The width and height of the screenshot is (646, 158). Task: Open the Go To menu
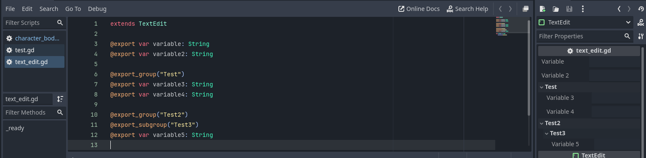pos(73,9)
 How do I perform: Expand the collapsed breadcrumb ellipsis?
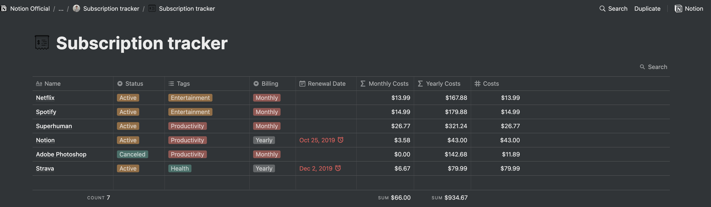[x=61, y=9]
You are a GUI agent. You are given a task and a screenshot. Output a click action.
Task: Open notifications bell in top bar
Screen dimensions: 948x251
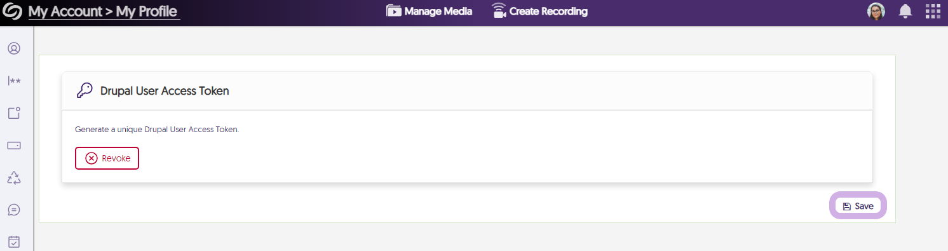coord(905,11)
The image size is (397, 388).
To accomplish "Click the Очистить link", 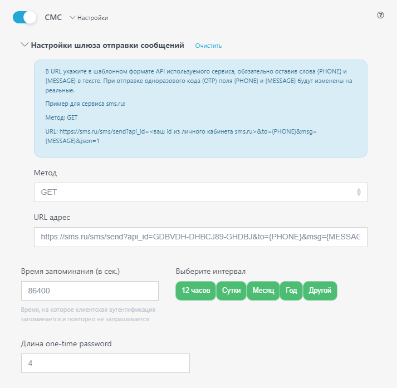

_ _ _

◆ The problem
Output the lines above as a numbered list, skipping any blank lines and leaving out the pictures.

◆ Completed exercise
1. The width and height of the screenshot is (646, 158). Task: Open the Go To menu
2. pos(73,9)
3.  How do I perform: Expand the collapsed breadcrumb ellipsis?
4. [x=61, y=9]
5. You are a GUI agent. You are given a task and a screenshot. Output a click action.
6. Task: Open notifications bell in top bar
7. Screen dimensions: 948x251
8. coord(905,11)
9. The image size is (397, 388).
10. To accomplish "Click the Очистить link", 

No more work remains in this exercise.